Required task. Render every line of the rows below as a JSON list of strings, one string per line, and leave out the blank lines.
=-=-=
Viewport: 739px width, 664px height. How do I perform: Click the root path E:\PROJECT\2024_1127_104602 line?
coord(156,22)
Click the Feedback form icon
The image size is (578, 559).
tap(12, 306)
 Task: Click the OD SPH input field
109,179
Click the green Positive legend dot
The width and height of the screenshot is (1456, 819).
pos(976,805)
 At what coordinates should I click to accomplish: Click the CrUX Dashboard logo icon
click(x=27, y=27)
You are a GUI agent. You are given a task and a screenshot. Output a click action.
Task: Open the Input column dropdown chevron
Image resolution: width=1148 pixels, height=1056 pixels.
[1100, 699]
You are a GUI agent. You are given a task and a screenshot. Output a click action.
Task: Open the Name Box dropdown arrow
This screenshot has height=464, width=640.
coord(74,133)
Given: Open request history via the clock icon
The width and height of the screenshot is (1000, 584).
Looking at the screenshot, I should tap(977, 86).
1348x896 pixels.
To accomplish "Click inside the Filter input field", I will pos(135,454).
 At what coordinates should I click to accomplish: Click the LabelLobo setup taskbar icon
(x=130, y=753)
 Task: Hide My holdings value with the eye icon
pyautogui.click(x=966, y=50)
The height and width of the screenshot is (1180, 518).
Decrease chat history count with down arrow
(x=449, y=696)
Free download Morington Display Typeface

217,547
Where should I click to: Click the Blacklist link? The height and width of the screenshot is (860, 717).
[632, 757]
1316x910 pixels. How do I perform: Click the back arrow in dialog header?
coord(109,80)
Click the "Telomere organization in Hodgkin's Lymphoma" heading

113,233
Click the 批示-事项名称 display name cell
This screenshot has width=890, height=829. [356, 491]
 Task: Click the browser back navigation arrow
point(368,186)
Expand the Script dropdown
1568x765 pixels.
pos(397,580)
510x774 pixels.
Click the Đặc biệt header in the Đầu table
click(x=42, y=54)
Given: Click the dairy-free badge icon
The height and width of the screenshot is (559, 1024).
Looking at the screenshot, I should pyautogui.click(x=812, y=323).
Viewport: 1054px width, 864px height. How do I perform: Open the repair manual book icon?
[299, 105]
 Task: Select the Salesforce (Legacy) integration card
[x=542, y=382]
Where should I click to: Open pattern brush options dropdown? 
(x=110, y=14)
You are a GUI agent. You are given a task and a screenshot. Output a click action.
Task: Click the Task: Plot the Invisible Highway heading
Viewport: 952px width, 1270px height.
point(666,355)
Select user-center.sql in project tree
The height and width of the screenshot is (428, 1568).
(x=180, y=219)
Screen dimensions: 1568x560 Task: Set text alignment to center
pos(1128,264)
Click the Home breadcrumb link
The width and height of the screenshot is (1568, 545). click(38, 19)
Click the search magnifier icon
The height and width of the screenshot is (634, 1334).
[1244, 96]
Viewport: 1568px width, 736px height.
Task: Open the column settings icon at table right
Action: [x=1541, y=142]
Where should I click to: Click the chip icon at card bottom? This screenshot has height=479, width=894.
=-=-=
Solution to this task.
[
  "Viewport: 739px width, 664px height. How do I perform: Click the root path E:\\PROJECT\\2024_1127_104602 line?",
  "coord(156,22)",
  "Click the Feedback form icon",
  "The image size is (578, 559).",
  "tap(12, 306)",
  " Task: Click the OD SPH input field",
  "109,179",
  "Click the green Positive legend dot",
  "The width and height of the screenshot is (1456, 819).",
  "pos(976,805)",
  " At what coordinates should I click to accomplish: Click the CrUX Dashboard logo icon",
  "click(x=27, y=27)",
  "You are a GUI agent. You are given a task and a screenshot. Output a click action.",
  "Task: Open the Input column dropdown chevron",
  "Image resolution: width=1148 pixels, height=1056 pixels.",
  "[1100, 699]",
  "You are a GUI agent. You are given a task and a screenshot. Output a click action.",
  "Task: Open the Name Box dropdown arrow",
  "This screenshot has height=464, width=640.",
  "coord(74,133)",
  "Given: Open request history via the clock icon",
  "The width and height of the screenshot is (1000, 584).",
  "Looking at the screenshot, I should tap(977, 86).",
  "1348x896 pixels.",
  "To accomplish \"Click inside the Filter input field\", I will pos(135,454).",
  " At what coordinates should I click to accomplish: Click the LabelLobo setup taskbar icon",
  "(x=130, y=753)",
  " Task: Hide My holdings value with the eye icon",
  "pyautogui.click(x=966, y=50)",
  "The height and width of the screenshot is (1180, 518).",
  "Decrease chat history count with down arrow",
  "(x=449, y=696)",
  "Free download Morington Display Typeface",
  "217,547",
  "Where should I click to: Click the Blacklist link? The height and width of the screenshot is (860, 717).",
  "[632, 757]",
  "1316x910 pixels. How do I perform: Click the back arrow in dialog header?",
  "coord(109,80)",
  "Click the \"Telomere organization in Hodgkin's Lymphoma\" heading",
  "113,233",
  "Click the 批示-事项名称 display name cell",
  "This screenshot has width=890, height=829. [356, 491]",
  " Task: Click the browser back navigation arrow",
  "point(368,186)",
  "Expand the Script dropdown",
  "1568x765 pixels.",
  "pos(397,580)",
  "510x774 pixels.",
  "Click the Đặc biệt header in the Đầu table",
  "click(x=42, y=54)",
  "Given: Click the dairy-free badge icon",
  "The height and width of the screenshot is (559, 1024).",
  "Looking at the screenshot, I should pyautogui.click(x=812, y=323).",
  "Viewport: 1054px width, 864px height. How do I perform: Open the repair manual book icon?",
  "[299, 105]",
  " Task: Select the Salesforce (Legacy) integration card",
  "[x=542, y=382]",
  "Where should I click to: Open pattern brush options dropdown? ",
  "(x=110, y=14)",
  "You are a GUI agent. You are given a task and a screenshot. Output a click action.",
  "Task: Click the Task: Plot the Invisible Highway heading",
  "Viewport: 952px width, 1270px height.",
  "point(666,355)",
  "Select user-center.sql in project tree",
  "The height and width of the screenshot is (428, 1568).",
  "(x=180, y=219)",
  "Screen dimensions: 1568x560 Task: Set text alignment to center",
  "pos(1128,264)",
  "Click the Home breadcrumb link",
  "The width and height of the screenshot is (1568, 545). click(38, 19)",
  "Click the search magnifier icon",
  "The height and width of the screenshot is (634, 1334).",
  "[1244, 96]",
  "Viewport: 1568px width, 736px height.",
  "Task: Open the column settings icon at table right",
  "Action: [x=1541, y=142]",
  "Where should I click to: Click the chip icon at card bottom? This screenshot has height=479, width=894."
]